> [How to complete this task] Go through the entries and copy every line that has the string "item" in it.

> [Material supplied]
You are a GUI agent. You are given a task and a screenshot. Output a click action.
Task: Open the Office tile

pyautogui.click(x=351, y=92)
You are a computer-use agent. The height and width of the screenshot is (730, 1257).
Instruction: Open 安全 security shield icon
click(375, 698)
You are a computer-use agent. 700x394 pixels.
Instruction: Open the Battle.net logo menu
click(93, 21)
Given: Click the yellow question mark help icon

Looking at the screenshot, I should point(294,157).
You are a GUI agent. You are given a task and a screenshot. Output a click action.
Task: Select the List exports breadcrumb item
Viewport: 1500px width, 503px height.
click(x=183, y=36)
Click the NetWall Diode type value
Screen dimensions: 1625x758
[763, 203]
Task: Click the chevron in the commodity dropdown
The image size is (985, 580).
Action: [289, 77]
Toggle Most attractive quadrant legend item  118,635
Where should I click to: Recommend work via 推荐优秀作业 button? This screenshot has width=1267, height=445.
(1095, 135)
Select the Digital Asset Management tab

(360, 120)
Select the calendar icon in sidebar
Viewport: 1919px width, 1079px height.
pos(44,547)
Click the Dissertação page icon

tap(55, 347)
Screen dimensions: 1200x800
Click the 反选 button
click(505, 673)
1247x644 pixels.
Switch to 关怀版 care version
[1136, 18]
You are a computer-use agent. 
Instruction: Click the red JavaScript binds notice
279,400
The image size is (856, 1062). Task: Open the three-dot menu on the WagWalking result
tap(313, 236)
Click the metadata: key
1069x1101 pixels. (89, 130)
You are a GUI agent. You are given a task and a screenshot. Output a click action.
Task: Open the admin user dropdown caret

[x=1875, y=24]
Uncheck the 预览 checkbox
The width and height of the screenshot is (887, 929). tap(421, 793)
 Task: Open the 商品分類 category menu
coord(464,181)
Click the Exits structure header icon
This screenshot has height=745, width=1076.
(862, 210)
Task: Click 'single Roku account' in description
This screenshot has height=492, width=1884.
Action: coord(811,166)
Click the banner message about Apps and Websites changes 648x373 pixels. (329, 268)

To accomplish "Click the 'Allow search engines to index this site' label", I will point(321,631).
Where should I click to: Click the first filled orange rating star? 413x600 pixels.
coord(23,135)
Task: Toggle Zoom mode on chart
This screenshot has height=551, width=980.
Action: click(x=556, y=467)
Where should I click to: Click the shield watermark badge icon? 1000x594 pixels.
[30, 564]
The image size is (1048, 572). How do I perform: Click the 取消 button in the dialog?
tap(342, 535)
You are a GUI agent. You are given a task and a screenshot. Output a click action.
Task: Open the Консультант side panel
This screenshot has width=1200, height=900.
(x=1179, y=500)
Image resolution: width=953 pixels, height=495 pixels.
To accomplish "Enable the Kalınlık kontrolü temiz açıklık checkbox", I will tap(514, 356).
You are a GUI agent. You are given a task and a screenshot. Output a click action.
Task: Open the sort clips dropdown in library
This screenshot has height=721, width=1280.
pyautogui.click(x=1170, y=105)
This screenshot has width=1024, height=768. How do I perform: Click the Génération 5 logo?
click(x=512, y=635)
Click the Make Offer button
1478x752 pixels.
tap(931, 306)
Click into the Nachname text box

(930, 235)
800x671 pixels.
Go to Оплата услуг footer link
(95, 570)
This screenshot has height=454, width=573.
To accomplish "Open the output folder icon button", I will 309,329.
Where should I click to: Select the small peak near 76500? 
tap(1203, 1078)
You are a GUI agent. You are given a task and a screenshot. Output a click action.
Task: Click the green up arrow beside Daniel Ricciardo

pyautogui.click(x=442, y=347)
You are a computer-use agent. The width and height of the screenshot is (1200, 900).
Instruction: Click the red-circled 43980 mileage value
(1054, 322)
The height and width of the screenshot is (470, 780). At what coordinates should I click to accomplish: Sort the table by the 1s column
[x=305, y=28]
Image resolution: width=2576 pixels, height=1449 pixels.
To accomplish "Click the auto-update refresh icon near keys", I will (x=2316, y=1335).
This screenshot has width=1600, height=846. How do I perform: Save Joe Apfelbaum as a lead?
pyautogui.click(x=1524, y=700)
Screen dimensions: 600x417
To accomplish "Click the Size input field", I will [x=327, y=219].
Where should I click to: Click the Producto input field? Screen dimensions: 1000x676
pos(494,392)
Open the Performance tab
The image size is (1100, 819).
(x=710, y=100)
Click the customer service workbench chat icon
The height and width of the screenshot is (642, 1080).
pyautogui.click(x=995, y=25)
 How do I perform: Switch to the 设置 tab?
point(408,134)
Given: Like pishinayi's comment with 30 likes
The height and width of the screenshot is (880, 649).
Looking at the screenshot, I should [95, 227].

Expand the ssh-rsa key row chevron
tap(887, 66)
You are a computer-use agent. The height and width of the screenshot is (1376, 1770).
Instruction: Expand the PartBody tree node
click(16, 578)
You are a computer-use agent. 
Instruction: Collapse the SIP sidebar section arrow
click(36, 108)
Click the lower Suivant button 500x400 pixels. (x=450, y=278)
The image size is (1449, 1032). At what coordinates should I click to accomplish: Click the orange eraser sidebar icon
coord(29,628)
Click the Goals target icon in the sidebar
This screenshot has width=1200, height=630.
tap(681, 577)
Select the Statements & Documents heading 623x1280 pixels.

> [Problem solution]
Task: Select the List exports breadcrumb item
Toggle Most attractive quadrant legend item  118,635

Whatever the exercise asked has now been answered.